:: PASSAGE GIVEN

CLASSIFYING THE REMAINING DATASET MATRIX

We have to classify the remaining dataset matrix to put the rows with the same values in ascending orders, this will be helpful creating branches and leaves with the homogeneous contents (something we are eager to achieve).

void CDecisionTree::MatrixClassify(string &dataArr[],string &Classes[], int cols)
 {
   string ClassifiedArr[];
   ArrayResize(ClassifiedArr,ArraySize(dataArr));
   
   int fill_start = 0, fill_ends = 0;
   int index = 0;
   for (int i = 0; i<ArraySize(Classes); i++)
     {
      int start = 0;  int curr_col = 0;
      for (int j = 0; j<ArraySize(dataArr); j++)
        { 
          curr_col++;
          
            if (Classes[i] == dataArr[j])
              {
                //printf("Classes[%d] = %s dataArr[%d] = %s ",i,Classes[i],j,dataArr[j]);
                
                 if (curr_col == 1) 
                     fill_start =  j;
                 else
                   {
                      if (j>curr_col)

::::
:: GIVEN INFORMATION

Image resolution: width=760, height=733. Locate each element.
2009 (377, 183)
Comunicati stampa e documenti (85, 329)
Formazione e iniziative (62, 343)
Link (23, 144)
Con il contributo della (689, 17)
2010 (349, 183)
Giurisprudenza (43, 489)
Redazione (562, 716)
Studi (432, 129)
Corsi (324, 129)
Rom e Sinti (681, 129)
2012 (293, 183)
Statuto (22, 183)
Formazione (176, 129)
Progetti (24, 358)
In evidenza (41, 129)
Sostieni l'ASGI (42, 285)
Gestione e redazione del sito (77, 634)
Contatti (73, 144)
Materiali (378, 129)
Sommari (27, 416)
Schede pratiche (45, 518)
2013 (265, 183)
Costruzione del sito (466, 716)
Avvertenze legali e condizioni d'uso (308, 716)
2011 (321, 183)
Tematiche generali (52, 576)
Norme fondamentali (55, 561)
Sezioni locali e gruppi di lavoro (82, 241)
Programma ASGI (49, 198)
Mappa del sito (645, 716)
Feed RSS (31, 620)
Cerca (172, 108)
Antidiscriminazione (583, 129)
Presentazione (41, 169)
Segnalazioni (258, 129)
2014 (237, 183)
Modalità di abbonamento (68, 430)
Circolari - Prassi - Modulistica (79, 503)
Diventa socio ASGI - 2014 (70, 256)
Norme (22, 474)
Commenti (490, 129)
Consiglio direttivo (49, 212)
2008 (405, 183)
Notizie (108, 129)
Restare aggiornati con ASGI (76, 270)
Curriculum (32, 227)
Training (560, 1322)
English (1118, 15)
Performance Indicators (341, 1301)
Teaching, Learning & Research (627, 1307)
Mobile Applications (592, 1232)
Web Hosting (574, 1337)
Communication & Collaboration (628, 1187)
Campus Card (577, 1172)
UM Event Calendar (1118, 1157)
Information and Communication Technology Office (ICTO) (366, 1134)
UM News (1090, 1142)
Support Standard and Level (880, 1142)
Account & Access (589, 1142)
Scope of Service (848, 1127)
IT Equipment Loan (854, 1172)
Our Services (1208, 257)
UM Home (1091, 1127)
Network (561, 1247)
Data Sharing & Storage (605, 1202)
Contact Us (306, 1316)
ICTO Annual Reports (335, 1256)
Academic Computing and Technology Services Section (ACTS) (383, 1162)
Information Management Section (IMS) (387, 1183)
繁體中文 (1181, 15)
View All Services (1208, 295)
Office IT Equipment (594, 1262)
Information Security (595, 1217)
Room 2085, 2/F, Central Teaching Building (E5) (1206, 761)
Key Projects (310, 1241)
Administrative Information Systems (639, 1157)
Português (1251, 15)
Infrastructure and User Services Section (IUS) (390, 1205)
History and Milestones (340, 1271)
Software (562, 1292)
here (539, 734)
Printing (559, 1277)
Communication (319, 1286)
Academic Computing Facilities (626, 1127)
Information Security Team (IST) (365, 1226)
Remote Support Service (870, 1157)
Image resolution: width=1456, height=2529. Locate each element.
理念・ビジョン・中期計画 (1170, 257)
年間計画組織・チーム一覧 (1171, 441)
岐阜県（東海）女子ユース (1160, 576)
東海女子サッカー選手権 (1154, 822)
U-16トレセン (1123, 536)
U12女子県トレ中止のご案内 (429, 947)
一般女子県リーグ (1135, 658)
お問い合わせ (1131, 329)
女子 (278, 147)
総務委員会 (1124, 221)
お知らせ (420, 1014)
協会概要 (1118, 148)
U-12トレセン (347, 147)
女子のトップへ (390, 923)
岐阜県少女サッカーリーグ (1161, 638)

::::

From the passage on classifying the remaining dataset matrix, reproduce everything from "int fill_start = 0, fill_ends" down to "(Classes[i] == dataArr[j])". The records play no part in this work.

int fill_start = 0, fill_ends = 0;
   int index = 0;
   for (int i = 0; i<ArraySize(Classes); i++)
     {
      int start = 0;  int curr_col = 0;
      for (int j = 0; j<ArraySize(dataArr); j++)
        { 
          curr_col++;
          
            if (Classes[i] == dataArr[j])